• EXERCISE INPUTS:
--------------------------------

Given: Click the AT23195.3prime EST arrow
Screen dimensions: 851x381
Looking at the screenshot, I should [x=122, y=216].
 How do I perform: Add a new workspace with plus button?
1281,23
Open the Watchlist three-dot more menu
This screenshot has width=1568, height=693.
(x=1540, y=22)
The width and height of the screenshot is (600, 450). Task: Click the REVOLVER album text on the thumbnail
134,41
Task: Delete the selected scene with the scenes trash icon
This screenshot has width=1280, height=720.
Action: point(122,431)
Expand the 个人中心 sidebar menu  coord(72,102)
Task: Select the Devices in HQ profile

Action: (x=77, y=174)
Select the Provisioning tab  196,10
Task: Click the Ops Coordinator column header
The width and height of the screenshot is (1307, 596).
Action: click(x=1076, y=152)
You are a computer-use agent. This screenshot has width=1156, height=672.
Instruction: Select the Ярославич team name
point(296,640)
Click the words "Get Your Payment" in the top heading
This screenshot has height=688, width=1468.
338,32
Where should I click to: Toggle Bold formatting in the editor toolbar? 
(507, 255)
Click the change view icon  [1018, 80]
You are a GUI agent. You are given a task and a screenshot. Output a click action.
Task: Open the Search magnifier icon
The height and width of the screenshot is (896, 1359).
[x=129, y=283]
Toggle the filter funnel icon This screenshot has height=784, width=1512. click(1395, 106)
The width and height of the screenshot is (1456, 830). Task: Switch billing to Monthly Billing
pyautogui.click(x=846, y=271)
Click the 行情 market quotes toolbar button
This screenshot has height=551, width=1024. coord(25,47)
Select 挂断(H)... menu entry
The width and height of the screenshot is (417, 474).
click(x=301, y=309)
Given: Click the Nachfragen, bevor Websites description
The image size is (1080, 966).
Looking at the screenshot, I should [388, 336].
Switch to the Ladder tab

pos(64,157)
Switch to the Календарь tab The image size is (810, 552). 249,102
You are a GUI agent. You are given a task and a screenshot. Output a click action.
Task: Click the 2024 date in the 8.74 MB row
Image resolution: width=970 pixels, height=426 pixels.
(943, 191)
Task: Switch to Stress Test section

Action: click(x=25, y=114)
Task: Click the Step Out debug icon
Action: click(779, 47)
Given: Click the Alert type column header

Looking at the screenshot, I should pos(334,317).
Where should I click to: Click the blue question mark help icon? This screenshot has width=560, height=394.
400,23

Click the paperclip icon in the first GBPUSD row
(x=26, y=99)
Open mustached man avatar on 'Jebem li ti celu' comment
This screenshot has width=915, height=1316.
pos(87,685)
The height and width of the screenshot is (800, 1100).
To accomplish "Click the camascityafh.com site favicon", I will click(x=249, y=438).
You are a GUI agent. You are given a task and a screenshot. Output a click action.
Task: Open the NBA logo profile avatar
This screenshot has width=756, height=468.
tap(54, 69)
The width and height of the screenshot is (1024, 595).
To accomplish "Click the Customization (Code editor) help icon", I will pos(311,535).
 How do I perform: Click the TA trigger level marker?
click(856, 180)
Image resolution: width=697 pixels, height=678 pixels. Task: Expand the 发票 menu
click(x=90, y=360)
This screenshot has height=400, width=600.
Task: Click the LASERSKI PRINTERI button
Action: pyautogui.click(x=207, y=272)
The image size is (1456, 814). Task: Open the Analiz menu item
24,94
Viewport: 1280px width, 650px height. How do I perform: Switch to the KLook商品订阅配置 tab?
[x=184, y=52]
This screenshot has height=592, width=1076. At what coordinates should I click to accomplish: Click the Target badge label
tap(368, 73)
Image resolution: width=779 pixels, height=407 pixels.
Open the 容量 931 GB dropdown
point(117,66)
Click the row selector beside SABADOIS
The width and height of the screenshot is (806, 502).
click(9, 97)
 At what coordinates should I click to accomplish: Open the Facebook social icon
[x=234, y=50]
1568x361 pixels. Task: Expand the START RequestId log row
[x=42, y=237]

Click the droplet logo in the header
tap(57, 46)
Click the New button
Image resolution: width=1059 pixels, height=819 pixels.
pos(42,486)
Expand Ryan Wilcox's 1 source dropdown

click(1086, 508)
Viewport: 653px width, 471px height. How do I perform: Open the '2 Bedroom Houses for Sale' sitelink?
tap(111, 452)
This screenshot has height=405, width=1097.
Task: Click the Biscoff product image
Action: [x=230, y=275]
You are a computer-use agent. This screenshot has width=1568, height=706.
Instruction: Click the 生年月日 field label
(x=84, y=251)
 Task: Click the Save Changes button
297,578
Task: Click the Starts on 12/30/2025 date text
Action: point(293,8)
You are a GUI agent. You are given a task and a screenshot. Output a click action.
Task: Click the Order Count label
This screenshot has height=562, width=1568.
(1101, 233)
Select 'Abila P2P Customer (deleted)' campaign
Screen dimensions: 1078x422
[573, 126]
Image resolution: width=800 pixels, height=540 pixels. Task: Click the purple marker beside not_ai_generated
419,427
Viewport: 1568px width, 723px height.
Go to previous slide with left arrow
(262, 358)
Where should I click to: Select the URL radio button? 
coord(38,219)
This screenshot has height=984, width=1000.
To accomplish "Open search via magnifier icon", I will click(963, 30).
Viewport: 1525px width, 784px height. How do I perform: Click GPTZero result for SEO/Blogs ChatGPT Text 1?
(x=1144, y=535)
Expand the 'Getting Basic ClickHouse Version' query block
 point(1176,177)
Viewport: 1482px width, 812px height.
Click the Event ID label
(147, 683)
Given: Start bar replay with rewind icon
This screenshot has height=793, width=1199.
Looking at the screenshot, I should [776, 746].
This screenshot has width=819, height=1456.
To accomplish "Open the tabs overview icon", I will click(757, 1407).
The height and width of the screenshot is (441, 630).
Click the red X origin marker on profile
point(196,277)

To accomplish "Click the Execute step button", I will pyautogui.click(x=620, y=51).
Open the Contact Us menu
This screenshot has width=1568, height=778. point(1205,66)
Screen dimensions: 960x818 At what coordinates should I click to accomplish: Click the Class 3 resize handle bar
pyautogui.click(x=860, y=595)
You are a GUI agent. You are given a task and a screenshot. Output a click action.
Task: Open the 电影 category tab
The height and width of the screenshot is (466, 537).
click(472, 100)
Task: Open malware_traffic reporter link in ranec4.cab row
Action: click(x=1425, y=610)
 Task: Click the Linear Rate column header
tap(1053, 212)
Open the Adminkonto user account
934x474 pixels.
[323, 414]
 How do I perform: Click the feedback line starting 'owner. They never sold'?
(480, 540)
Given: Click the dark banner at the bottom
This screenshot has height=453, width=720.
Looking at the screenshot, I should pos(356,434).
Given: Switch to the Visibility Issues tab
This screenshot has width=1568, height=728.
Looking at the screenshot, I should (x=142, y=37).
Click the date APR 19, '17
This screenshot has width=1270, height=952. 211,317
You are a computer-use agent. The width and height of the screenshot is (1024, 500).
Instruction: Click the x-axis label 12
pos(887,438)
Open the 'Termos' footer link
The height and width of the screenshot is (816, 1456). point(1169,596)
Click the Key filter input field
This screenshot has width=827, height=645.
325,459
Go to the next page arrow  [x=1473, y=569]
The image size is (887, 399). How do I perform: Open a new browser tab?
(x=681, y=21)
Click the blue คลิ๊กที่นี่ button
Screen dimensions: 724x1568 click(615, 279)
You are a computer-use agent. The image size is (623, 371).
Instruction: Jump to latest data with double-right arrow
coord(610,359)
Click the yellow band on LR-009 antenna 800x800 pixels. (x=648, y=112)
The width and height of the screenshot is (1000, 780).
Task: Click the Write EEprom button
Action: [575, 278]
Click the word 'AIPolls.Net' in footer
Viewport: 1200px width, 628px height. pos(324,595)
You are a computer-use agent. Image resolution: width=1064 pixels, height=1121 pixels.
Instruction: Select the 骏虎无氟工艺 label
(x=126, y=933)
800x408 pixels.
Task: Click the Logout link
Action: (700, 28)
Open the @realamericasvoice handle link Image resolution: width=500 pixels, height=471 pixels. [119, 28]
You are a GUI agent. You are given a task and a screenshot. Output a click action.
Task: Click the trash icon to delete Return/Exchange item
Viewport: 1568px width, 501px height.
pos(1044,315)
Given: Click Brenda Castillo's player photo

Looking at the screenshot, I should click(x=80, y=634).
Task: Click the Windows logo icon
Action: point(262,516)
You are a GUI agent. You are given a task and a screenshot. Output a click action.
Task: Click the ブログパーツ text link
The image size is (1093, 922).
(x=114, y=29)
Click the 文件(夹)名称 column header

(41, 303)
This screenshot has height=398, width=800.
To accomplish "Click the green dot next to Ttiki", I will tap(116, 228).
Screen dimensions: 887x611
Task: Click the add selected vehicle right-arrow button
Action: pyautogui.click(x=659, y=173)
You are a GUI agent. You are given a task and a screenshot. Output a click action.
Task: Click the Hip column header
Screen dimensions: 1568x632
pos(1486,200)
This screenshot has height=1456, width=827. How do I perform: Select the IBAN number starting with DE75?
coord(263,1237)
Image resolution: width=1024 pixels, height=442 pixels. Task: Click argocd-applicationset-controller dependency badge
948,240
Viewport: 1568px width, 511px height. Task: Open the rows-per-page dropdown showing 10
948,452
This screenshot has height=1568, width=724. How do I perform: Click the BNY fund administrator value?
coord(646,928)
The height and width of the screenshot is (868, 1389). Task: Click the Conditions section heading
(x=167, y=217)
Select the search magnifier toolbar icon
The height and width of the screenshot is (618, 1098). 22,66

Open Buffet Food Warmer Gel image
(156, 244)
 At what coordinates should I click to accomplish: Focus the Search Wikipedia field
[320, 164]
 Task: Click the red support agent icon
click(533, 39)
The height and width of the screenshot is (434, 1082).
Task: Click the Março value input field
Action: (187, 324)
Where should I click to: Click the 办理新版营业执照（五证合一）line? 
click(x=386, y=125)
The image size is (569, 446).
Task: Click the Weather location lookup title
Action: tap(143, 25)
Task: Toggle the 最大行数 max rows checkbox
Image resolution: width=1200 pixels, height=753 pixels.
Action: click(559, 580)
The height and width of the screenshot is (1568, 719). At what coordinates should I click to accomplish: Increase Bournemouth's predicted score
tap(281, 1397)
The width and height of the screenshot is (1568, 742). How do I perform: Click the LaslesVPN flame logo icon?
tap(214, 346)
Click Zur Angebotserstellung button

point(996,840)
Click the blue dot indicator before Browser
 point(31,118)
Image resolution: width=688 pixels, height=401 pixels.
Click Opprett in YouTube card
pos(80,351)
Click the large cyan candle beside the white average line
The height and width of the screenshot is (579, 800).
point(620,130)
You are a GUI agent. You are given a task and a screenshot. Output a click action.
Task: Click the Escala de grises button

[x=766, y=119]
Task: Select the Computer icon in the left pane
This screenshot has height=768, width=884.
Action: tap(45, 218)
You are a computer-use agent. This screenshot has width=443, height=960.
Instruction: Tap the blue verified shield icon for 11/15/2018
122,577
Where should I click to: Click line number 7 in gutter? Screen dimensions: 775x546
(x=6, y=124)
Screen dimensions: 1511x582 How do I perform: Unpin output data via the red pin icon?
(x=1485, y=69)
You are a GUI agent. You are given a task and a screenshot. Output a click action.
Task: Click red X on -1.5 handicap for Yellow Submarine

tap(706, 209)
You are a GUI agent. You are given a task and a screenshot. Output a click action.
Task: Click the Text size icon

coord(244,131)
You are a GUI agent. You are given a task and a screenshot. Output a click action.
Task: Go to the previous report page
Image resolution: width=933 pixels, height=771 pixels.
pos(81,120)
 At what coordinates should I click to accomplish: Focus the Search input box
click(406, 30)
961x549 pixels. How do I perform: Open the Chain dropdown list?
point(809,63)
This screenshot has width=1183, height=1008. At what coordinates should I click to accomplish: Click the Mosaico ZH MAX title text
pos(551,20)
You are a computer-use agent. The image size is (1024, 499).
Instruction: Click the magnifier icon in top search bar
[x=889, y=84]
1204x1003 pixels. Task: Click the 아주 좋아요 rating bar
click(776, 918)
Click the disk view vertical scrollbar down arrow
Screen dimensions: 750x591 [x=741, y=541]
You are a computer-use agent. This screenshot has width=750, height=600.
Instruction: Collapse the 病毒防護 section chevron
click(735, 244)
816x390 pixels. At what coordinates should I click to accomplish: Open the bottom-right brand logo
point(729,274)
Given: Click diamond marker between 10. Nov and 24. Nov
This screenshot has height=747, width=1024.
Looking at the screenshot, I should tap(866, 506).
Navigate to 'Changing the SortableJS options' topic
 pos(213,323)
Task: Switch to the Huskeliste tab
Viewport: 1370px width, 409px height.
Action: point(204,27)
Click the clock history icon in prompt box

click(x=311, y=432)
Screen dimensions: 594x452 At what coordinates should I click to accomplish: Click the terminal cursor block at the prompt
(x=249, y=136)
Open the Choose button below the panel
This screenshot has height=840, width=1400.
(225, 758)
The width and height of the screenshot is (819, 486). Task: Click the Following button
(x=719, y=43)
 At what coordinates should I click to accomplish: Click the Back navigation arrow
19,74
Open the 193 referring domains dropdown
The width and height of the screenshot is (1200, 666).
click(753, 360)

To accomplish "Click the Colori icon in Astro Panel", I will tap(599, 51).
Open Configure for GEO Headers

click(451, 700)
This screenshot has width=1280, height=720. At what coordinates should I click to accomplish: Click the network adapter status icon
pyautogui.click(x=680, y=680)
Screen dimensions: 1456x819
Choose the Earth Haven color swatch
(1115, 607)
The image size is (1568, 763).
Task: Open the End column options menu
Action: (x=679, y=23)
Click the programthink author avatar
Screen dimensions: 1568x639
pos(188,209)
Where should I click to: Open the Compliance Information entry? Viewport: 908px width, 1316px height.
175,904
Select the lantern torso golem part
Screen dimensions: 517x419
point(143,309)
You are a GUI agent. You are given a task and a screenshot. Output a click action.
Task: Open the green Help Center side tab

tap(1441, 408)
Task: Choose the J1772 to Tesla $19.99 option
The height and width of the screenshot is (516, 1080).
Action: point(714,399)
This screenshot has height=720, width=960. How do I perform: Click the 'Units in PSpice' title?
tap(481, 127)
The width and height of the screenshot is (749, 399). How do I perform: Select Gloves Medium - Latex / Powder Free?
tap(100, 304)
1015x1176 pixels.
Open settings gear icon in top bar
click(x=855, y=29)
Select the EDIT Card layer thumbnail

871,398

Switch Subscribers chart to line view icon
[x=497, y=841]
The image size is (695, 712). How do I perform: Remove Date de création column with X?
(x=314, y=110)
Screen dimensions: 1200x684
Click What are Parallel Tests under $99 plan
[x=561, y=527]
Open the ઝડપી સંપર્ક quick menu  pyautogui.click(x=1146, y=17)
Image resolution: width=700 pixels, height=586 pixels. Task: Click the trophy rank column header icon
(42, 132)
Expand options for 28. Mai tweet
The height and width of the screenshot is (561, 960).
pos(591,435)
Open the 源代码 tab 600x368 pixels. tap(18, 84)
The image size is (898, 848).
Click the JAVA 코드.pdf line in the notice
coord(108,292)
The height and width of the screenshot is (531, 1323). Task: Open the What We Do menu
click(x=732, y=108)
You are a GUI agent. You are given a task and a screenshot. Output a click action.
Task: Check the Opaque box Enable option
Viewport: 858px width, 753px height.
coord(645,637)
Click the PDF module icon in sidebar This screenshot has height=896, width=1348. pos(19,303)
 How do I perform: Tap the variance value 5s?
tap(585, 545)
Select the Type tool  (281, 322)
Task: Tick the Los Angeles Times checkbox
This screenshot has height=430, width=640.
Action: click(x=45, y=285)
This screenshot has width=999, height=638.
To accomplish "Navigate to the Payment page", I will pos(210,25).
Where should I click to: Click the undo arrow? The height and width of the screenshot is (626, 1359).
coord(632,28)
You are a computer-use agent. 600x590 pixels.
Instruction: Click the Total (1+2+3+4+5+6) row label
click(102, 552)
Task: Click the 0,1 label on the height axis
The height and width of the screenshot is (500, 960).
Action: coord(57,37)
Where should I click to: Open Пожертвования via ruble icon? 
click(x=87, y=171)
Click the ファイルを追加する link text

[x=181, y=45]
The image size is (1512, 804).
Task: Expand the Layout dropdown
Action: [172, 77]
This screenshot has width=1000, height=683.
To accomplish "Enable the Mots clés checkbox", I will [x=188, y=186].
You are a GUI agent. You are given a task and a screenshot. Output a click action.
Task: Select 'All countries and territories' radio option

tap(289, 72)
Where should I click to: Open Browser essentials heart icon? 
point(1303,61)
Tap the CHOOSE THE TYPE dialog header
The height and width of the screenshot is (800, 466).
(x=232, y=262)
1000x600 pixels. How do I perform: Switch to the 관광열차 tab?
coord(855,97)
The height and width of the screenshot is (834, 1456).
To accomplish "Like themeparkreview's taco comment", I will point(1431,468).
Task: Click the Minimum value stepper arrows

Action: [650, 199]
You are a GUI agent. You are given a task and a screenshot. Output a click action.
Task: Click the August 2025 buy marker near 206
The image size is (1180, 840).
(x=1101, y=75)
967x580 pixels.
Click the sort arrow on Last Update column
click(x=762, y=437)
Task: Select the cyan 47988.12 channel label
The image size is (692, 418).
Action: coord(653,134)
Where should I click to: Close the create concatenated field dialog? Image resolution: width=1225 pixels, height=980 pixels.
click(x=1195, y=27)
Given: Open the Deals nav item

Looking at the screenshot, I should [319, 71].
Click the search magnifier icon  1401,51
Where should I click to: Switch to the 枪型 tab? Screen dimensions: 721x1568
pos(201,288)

--------------------------------

• TASK OBJECTIVE: Transcribe the entries above word for word, from the first line through the line containing "Task: Delete the", and nothing else.

• ANSWER TO THE EXERCISE:
Given: Click the AT23195.3prime EST arrow
Screen dimensions: 851x381
Looking at the screenshot, I should [x=122, y=216].
 How do I perform: Add a new workspace with plus button?
1281,23
Open the Watchlist three-dot more menu
This screenshot has width=1568, height=693.
(x=1540, y=22)
The width and height of the screenshot is (600, 450). Task: Click the REVOLVER album text on the thumbnail
134,41
Task: Delete the selected scene with the scenes trash icon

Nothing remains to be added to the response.